BEGIN Exercise passage

It was dancehall "deejays" he saw as a child - Shabba Ranks, Supercat and Ninjaman - who inspired him to get into music. But does the family name mean that he and his brothers are under pressure to be something more than just musicians? "Not really.
People check me out because I'm a Marley. It's good for me. But I express myself how I want, not because of my father."
However, given that they stand for similar things - peace, Rastafarianism, militant statements about Jamaican politics - he must accept that he will always be compared to one of the most admired political lyricists in music history.
"True. But being compared to the greatest is a good thing to be compared to. We're all our father's children, knowing his morals and values. And we share the same faith as Rastas."
This continuation of the Bob Marley and the Wailers tradition emerges most obviously in the new album's opening track, Confrontation, which features a guest appearance from Bob's longtime musical partner, Bunny Wailer. Other guests include US rapper Nas and, more surprisingly, troubled R&B star Bobby Brown, better known these days for being Mr Whitney Houston and for his many run-ins with the law.
Another guest is veteran Jamaican star Bounty Killer, one of the reggae artists who has been criticised for violently homophobic lyrics. Damian Marley's music is refreshingly free of references to "batty bwoys" and " chichi men" but I have to ask whether he thinks reggae is fairly targeted on this issue.
"It's a funny thing. Reggae is not the big money music. So, when they fight against our music, millions of dollars are not being lost. A lot of rock groups and hip-hop groups who speak against homosexuals in that way, yet they don't really get this fight."

END Exercise passage
BEGIN Extracted information

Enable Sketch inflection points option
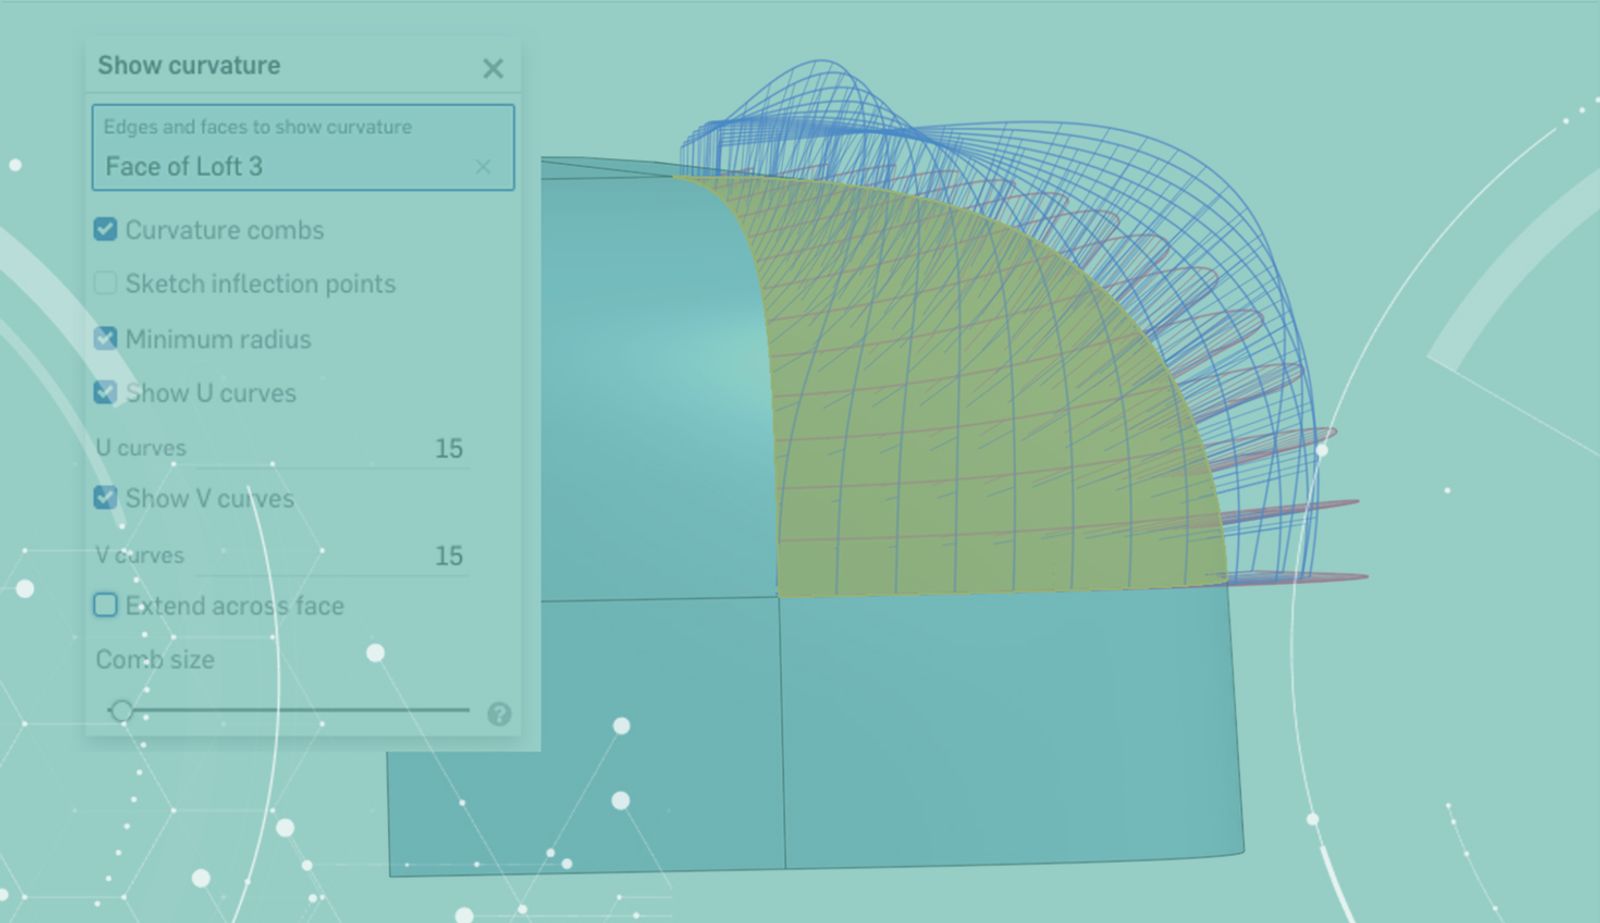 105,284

END Extracted information
BEGIN Extracted information

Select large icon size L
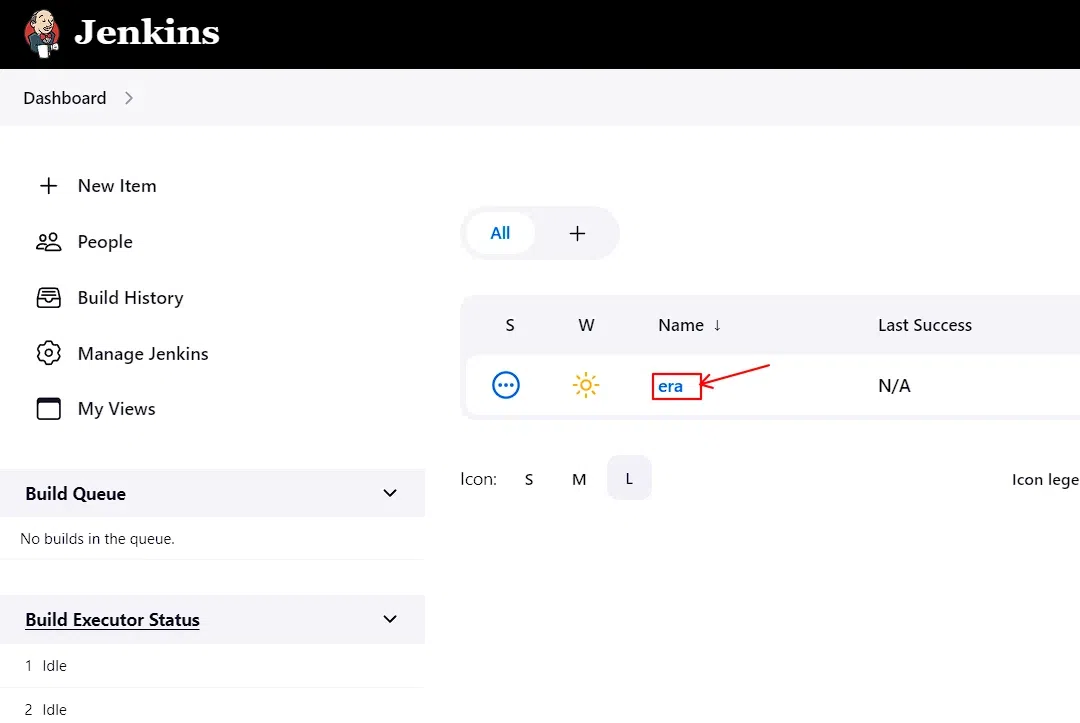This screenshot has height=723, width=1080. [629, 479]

END Extracted information
BEGIN Extracted information

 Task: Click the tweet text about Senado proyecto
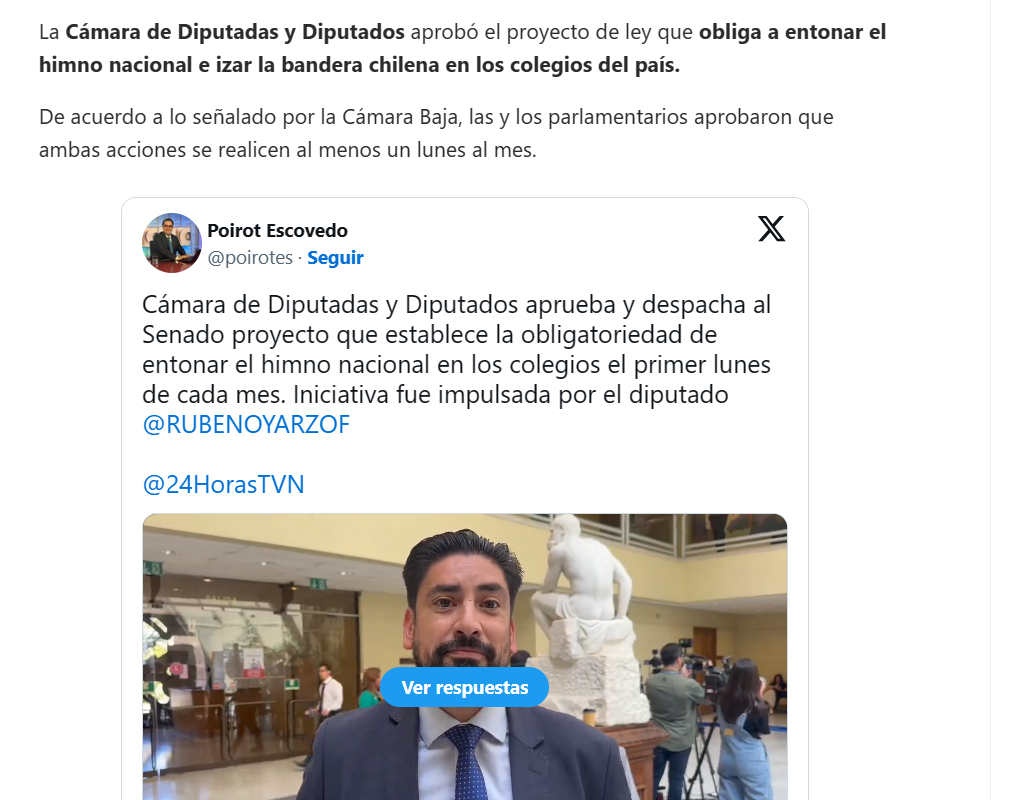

END Extracted information

* Required actions *
- a) In the Damian Marley interview, rewrite the paragraph beginning "This continuation of the Bob Marley and the Wailers tradition" as a short bulleted list that keeps its main facts.
- b) Answer these questions from the Damian Marley interview:
(i) Which dancehall deejays did he see as a child who inspired him to get into music?
(ii) Which guest on the new album was Bob's longtime musical partner?
(iii) Which veteran Jamaican star on the album has been criticized for violently homophobic lyrics?
- c) Continue the Damian Marley interview from its final sentence.

* Written answers *
- a)
- The new album's opening track, Confrontation, most clearly continues the Bob Marley and the Wailers tradition.
- That track features Bunny Wailer, Bob's longtime musical partner.
- Other guests are US rapper Nas and R&B star Bobby Brown.
- Brown is now better known as Mr Whitney Houston and for his many run-ins with the law.

- b)
(i) Shabba Ranks, Supercat and Ninjaman.
(ii) Bunny Wailer.
(iii) Bounty Killer.

- c)
He may have a point, but plenty of lyrics appear to advocate "burning" gays. "When them speak of fire it is a spiritual fire," Marley responds, not entirely comfortingly. "Part of it comes from the deejay battling culture and trying to get an immediate crowd response at the dance.
But another part comes from faith. The churches all speak against homosexuality. But you don't walk around Jamaica and see homosexuals hanging from the lampposts. It's a spiritual burning and saying that they don't want their kids to come up with that kind of influence."
And what about Damian? Does he not want Jamaica's kids (he has none of his own) coming up with a homosexual influence? "They're not a part of my life. Me have more problem with lesbians. Because there's less girls for us. You get me? But homosexuals are not a part of my life, so I don't involve them."
I feel like pointing out that working inside the British and American music business means that gays are very much a part of his life, whether he likes it or not. But a hostile stare from Marley lets me know that this line of questioning is now closed.
At least the ebullient and eclectic music of Welcome to Jamrock proves that you can make tough and committed dancehall reggae without conforming to homophobic stereotypes. Though many of its songs are about love, sex and dancing, the political tracks preach tolerance and solidarity, with Confrontation, in particular, making the case for revolution. What kind of revolution might that be?
"There is a revolution going on already. But it's a mind thing - a mental revolution. There's no way we can fight against these kind of powers and think we're going to win with violence. You have to protect yourself if you love your life. It's a mental revolution in terms of how we think and how we take our destiny into our own hands.
"Probably we should stop blaming religions and political systems and start blaming ourselves. People have to take control of their own lives. Information is available to all on the internet and in books. If you don't search, it's your fault."
He is already beginning to sound like his father, but wouldn't it be exciting if the most talented living Marley also became the first contemporary reggae artist to preach tolerance to gays and women along with everyone else?